Begin RECORD LIST
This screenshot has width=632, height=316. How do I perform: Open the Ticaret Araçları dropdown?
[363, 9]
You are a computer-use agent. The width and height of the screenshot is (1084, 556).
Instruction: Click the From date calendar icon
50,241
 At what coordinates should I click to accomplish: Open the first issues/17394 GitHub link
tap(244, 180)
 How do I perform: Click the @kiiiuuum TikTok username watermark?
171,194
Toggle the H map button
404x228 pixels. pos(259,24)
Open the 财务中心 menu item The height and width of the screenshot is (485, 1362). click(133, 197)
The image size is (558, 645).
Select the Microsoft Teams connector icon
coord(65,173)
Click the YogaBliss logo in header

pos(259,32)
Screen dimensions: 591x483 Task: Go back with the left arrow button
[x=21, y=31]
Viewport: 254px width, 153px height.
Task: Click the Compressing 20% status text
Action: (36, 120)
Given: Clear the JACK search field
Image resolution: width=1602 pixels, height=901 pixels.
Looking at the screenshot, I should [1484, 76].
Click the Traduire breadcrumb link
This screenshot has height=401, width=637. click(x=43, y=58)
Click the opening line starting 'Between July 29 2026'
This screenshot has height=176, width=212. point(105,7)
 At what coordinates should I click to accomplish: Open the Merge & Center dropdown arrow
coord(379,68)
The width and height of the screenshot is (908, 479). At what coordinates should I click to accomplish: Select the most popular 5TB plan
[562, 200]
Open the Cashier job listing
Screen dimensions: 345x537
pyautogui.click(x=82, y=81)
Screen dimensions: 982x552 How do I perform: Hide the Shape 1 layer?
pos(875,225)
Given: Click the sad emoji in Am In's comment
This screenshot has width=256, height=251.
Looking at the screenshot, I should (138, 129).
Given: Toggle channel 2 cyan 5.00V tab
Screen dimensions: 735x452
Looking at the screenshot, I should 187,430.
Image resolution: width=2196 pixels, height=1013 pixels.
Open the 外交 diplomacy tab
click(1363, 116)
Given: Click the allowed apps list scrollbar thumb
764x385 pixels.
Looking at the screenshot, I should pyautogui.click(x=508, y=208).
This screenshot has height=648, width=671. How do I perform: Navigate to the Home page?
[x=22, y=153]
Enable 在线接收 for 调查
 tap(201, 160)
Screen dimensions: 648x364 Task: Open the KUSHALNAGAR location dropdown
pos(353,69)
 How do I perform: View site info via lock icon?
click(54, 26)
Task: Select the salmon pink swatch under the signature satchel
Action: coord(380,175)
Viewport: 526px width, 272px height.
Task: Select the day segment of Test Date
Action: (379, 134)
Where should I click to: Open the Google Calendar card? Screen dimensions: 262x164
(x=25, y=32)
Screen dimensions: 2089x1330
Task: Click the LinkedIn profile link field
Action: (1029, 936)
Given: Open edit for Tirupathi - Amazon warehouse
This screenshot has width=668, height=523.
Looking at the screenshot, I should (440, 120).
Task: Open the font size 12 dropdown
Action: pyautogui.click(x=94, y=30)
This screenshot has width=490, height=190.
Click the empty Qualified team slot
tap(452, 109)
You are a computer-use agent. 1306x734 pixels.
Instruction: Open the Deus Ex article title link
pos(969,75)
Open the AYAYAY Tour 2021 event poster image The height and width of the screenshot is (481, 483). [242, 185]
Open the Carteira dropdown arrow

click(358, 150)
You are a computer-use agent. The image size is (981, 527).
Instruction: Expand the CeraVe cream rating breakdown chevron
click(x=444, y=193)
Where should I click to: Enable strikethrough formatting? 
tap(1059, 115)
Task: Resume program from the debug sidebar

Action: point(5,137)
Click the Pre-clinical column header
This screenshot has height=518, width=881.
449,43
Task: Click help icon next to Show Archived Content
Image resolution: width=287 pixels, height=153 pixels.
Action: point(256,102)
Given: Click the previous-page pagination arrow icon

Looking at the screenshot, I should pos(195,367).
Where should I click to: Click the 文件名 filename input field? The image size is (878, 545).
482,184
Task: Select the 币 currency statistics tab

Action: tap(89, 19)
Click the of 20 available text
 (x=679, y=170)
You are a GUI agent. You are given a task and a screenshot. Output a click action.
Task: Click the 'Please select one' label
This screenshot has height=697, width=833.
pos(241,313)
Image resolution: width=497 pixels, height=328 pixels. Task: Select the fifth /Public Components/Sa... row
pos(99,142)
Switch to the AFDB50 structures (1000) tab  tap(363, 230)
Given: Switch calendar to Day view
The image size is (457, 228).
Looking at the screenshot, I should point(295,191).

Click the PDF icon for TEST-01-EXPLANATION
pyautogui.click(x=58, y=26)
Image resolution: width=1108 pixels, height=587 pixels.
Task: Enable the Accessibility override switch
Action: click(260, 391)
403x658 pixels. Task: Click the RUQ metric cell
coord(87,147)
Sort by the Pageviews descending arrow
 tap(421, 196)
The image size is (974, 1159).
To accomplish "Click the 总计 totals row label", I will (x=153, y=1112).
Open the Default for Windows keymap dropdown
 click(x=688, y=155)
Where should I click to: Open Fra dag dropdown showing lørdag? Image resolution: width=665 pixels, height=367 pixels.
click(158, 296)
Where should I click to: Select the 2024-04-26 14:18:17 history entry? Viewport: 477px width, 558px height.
End RECORD LIST
### THE REQUEST
Count how many lines in the material contain the word "Toggle", and reply with that number alone.

### ANSWER TO THIS PROBLEM
2